Disney VoluntEARS Make a Difference at the Center for Birds of Prey

Disney has always had a presence at the Audubon Center for Birds of Prey in Maitland, Florida. They have sponsored Audubon’s thriving EagleWatch program – headquartered at the Center – for many years, and the Center itself for almost a decade. Their name is displayed on the Eagle Flight Barn, the setting for the critical final stages of an eagle’s rehabilitation, as one of the principal sponsors making the building possible. But today, Disney was present at the Center for Birds of Prey in more than just name.

Thirty members of Disney’s VoluntEARS network visited the Center last week, filling the crisp fall air with the sounds of shovels, hedge clippers, paint brushes, sanders, and electric drills. VoluntEARS, a charitable program made up of Disney cast members, was created in 1992. Since then they have donated millions of dollars and hundreds of thousands of volunteer hours to worthy organizations in Central Florida.

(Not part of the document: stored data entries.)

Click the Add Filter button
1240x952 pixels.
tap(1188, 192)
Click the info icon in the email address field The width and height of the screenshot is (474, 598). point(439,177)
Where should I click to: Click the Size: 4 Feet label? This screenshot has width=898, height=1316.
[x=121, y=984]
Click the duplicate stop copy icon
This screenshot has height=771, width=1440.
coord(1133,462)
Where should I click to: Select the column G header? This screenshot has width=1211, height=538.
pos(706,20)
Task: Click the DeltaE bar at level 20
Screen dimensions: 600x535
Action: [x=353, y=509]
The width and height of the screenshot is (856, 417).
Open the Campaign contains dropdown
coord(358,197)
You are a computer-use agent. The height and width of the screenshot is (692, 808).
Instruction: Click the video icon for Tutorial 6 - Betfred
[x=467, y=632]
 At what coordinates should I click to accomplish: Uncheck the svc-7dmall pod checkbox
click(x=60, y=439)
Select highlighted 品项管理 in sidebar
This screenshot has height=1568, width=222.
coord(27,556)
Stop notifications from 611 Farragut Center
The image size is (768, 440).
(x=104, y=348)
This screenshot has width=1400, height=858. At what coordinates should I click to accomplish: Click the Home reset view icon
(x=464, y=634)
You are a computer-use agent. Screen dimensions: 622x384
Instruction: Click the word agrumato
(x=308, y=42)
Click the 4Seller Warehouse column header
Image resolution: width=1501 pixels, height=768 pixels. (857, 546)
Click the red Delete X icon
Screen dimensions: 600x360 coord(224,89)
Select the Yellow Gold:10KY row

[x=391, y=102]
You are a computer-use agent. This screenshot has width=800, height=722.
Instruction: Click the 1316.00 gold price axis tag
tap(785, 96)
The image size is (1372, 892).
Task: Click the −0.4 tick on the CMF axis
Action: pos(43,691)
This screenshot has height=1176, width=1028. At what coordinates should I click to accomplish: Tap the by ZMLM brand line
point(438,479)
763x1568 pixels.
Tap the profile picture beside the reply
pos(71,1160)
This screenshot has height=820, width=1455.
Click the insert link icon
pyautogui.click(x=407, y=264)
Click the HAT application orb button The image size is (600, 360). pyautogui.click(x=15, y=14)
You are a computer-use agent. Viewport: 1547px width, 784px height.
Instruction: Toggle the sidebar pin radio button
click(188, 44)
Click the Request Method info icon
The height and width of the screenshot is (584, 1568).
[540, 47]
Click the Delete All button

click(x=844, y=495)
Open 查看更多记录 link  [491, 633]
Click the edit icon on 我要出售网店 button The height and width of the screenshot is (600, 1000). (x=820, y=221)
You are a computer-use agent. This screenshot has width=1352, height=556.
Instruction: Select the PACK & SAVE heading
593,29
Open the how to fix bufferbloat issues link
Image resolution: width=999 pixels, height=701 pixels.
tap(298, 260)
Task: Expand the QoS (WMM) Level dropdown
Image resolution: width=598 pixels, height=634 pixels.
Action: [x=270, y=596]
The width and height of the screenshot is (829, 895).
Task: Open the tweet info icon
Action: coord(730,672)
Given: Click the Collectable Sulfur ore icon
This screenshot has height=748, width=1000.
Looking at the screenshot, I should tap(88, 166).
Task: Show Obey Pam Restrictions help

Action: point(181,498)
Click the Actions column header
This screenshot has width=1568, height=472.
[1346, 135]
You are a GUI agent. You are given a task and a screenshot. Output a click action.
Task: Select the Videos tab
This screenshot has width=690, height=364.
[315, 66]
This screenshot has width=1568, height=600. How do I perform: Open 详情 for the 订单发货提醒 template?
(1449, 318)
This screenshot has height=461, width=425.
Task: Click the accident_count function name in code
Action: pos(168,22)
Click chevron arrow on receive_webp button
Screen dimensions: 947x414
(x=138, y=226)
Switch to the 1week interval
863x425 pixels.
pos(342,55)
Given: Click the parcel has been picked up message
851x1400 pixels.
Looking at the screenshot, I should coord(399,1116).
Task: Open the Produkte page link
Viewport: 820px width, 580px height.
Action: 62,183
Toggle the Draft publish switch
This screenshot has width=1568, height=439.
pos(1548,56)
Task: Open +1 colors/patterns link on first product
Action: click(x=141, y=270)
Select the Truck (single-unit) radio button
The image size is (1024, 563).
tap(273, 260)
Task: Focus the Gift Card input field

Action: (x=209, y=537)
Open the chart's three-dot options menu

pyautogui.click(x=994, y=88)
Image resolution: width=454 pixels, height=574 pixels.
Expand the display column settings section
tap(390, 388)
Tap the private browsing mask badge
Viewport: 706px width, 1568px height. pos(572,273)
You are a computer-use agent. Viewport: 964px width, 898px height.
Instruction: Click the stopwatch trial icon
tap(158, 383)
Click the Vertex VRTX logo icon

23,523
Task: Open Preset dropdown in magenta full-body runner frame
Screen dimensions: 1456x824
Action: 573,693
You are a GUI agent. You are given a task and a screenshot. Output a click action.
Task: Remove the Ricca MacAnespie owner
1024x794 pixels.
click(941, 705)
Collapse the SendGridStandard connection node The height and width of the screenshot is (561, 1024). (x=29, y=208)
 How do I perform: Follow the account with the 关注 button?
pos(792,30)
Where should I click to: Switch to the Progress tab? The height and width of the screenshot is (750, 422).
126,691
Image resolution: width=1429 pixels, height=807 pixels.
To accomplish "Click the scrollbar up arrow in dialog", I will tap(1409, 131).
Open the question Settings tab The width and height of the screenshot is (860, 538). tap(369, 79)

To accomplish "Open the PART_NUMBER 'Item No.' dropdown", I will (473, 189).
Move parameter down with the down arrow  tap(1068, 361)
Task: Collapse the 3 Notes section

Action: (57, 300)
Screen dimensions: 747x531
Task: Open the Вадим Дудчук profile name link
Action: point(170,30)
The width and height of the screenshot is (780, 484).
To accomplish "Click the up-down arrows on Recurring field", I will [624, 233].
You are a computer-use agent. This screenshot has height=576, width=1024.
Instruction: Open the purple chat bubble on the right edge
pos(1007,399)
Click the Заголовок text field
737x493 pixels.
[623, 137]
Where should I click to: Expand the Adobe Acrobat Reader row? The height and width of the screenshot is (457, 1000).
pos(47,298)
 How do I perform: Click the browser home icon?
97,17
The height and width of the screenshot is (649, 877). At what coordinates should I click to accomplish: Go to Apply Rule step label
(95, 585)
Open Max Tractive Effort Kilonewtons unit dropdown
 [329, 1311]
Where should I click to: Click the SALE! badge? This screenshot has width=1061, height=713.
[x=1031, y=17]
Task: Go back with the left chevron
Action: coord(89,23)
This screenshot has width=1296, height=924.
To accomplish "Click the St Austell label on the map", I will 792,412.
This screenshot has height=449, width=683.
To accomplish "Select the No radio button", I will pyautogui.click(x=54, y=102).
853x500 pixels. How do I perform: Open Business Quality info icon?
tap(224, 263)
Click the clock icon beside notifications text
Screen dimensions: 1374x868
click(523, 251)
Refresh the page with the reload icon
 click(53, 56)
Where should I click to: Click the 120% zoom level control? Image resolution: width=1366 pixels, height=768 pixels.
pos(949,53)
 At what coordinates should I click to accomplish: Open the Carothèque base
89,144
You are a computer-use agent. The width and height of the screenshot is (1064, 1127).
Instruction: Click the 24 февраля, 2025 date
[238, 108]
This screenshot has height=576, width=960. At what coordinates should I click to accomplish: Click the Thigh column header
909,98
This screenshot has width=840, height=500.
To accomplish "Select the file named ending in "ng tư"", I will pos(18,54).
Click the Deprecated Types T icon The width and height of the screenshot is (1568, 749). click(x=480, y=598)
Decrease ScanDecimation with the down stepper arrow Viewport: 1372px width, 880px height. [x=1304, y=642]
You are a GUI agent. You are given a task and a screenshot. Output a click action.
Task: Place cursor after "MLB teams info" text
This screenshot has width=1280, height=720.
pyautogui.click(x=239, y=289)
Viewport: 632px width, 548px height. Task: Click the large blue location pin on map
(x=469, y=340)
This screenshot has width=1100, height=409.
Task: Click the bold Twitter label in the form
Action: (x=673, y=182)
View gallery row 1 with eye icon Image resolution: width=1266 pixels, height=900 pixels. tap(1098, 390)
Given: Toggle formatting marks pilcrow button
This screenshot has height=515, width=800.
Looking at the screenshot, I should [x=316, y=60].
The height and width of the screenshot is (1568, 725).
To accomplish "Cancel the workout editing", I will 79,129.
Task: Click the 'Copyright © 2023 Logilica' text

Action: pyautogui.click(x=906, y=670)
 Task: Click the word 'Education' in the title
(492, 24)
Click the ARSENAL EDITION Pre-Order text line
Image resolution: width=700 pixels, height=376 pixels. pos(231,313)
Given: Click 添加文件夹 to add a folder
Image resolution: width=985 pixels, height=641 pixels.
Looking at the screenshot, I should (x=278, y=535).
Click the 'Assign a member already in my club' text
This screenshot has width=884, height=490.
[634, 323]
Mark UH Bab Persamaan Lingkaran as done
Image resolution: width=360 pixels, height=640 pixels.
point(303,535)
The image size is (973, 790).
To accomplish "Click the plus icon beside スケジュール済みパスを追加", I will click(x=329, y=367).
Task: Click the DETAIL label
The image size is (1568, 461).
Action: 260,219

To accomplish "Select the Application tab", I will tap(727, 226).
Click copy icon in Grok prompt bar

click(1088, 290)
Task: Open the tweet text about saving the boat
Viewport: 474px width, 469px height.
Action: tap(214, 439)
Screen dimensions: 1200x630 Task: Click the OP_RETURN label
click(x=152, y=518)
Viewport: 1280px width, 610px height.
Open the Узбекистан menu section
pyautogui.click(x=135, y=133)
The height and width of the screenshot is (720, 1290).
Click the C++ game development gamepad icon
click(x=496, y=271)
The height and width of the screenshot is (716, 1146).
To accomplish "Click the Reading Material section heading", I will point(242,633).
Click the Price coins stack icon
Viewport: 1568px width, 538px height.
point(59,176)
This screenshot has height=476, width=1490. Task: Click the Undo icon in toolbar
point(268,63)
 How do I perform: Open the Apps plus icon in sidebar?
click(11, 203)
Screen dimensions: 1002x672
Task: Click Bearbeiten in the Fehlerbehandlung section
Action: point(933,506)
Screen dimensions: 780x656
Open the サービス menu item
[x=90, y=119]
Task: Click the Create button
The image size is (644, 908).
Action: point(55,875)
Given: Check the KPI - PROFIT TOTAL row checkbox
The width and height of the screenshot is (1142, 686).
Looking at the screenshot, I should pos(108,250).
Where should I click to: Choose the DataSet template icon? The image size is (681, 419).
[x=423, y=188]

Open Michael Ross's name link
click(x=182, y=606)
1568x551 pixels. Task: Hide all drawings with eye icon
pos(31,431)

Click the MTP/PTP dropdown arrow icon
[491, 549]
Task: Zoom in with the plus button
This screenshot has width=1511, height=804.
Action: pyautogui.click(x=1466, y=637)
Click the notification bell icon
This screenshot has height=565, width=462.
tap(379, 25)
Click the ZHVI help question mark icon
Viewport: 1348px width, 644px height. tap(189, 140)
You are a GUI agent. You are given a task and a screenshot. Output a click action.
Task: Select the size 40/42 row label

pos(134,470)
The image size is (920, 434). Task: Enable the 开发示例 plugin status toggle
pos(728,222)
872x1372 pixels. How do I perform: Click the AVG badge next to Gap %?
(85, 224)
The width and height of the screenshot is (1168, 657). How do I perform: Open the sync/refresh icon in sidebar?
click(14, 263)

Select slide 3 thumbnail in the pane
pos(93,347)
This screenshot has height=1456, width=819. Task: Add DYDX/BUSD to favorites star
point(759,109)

Against a suitable Veterans’ Day backdrop of magnificent Bald Eagles perching on their handlers’ arms or turning a curious eye to the day’s proceedings, the VoluntEARS made quick work of spiffing up the grounds and making some much-needed repairs to the rehabilitation clinic. Smiling workers trimmed the hedges lining 1101 Audubon Way, lent practiced hands to landscaping upgrades, and even got critical appliances working that had been out of service for years. They made improvements to the chalk wall that gives young visitors to the Center a place to draw pictures of the amazing raptors they see in the surrounding enclosures. They swept sidewalks, tightened gates and fixtures, and made major improvements to air conditioning and bathroom facilities.

Our only question is: Is there anything a VoluntEAR can’t do? Fortunately for Audubon, it appears the Disney cast members are up for any kind of job. Fortunate, too, for the avian patients at the Audubon Center for Birds of Prey, who finally got to meet some of the people who have made their recovery and release back into the wild a reality.